For streaming the tokens simply add to the request body stream: true.

Middleware Control and Bypass Mechanisms

The Inference Gateway uses middleware to process requests and add capabilities like MCP (Model Context Protocol) and A2A (Agent-to-Agent) integrations. Clients can control which middlewares are active using bypass headers:

Bypass Headers

X-MCP-Bypass: Skip MCP middleware processing
X-A2A-Bypass: Skip A2A middleware processing

Client Control Examples

# Use only MCP capabilities (skip A2A)
curl -X POST http://localhost:8080/v1/chat/completions \
  -H "X-A2A-Bypass: true" \
  -d '{
    "model": "openai/gpt-4",
    "messages": [{"role": "user", "content": "Help me with file operations"}]
  }'

# Use only A2A capabilities (skip MCP)
curl -X POST http://localhost:8080/v1/chat/completions \
  -H "X-MCP-Bypass: true" \
  -d '{
    "model": "anthropic/claude-3-haiku",
    "messages": [{"role": "user", "content": "Connect to external agents"}]
  }'

# Skip both middlewares for direct provider access
curl -X POST http://localhost:8080/v1/chat/completions \
  -H "X-MCP-Bypass: true" \
  -H "X-A2A-Bypass: true" \
  -d '{
    "model": "groq/llama-3-8b",
    "messages": [{"role": "user", "content": "Simple chat without tools"}]
  }'

When to Use Bypass Headers

For Performance:

Skip middleware processing when you don't need tool capabilities
Reduce latency for simple chat interactions

For Selective Features:

Use only MCP tools (skip A2A): Add X-A2A-Bypass: true
Use only A2A agents (skip MCP): Add X-MCP-Bypass: true
Direct provider access (skip both): Add both headers

For Development:

Test middleware behavior in isolation
Debug tool integration issues
Ensure backward compatibility with existing applications

For Agent Communication:

Prevent infinite loops when A2A agents make their own chat completion requests
Use X-A2A-Bypass: true to avoid triggering A2A servers recursively

How It Works Internally

The middlewares use these same headers to prevent infinite loops during their operation:

MCP Processing:

When tools are detected in a response, the MCP agent makes up to 10 follow-up requests
Each follow-up request includes X-MCP-Bypass: true to skip middleware re-processing
This allows the agent to iterate without creating circular calls

A2A Processing:

When A2A agents execute skills, they may need to make their own chat requests
The X-A2A-Bypass: true header prevents these internal calls from triggering more A2A processing
This enables clean agent-to-agent communication

Note: These bypass headers only affect middleware processing.

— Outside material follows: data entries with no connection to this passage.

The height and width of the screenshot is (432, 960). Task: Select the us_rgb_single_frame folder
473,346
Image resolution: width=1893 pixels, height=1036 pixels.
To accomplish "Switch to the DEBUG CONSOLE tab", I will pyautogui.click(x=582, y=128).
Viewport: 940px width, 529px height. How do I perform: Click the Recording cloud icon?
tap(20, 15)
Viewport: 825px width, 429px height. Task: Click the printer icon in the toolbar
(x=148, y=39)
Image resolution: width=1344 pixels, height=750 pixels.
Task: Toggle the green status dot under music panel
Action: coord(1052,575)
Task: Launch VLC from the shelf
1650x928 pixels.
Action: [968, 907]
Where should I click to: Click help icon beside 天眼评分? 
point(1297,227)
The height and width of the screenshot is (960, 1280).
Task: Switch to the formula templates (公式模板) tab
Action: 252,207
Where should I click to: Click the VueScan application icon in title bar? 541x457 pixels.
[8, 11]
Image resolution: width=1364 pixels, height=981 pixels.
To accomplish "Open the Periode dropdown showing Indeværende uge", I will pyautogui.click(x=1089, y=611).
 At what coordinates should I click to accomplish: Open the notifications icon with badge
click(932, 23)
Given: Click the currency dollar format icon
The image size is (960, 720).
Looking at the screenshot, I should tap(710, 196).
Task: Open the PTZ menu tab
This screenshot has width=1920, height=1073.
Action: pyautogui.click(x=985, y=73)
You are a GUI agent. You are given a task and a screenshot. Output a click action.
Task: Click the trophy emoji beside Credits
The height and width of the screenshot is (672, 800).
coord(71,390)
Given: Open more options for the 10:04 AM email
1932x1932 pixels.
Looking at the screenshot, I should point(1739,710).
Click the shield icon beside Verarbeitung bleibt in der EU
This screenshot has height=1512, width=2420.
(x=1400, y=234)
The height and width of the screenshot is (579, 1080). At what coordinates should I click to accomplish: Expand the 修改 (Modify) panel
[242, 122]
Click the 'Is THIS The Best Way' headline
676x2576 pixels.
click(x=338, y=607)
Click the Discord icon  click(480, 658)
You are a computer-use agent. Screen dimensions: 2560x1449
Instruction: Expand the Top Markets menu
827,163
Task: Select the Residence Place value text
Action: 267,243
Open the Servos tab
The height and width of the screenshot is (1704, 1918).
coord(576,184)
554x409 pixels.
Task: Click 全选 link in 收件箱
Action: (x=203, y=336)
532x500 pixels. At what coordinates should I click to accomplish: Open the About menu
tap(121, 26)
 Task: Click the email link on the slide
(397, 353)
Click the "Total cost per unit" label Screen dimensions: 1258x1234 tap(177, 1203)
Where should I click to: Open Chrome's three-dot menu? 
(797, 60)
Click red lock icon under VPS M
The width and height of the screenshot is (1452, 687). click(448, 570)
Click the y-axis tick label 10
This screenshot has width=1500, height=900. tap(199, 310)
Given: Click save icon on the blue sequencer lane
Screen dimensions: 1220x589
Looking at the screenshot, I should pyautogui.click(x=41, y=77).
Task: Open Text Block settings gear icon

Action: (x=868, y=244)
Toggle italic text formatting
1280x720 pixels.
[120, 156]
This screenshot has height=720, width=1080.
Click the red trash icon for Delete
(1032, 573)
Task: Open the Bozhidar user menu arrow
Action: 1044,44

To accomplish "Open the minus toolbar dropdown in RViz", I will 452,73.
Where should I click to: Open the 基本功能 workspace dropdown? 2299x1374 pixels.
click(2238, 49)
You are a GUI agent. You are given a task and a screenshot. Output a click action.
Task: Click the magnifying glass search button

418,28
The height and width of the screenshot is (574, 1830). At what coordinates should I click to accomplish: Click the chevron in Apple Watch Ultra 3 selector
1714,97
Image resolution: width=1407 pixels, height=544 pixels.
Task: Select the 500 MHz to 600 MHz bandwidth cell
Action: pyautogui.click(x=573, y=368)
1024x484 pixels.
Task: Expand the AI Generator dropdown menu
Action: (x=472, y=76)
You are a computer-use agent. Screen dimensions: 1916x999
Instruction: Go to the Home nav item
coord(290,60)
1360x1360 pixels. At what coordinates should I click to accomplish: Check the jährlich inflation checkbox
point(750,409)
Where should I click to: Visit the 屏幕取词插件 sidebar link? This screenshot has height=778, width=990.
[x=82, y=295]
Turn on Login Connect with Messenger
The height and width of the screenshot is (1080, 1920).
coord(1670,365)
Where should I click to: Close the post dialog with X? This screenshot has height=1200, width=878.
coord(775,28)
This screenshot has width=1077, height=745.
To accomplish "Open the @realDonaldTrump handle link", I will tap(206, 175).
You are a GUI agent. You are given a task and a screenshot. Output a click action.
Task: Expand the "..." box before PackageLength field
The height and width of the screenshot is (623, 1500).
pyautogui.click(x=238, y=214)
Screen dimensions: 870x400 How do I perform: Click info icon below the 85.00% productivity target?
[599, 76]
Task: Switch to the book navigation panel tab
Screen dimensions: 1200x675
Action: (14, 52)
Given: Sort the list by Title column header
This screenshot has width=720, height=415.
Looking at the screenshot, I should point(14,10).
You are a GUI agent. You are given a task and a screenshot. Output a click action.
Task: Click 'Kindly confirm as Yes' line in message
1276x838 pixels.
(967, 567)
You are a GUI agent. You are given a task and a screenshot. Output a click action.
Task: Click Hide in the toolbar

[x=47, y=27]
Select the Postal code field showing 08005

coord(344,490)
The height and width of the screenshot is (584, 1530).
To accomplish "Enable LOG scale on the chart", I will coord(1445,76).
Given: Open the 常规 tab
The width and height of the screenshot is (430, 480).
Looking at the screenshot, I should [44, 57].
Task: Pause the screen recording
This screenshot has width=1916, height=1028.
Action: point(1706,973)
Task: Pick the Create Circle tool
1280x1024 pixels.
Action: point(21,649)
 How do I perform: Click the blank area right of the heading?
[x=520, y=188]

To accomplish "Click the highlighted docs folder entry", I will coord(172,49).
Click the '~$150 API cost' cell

The core chat completions functionality remains available regardless of header values.

Model Context Protocol (MCP) Integration

Enable MCP to automatically provide tools to LLMs without requiring clients to manage them:

# Enable MCP and connect to tool servers
export MCP_ENABLE=true
export MCP_SERVERS="http://filesystem-server:3001/mcp,http://search-server:3002/mcp"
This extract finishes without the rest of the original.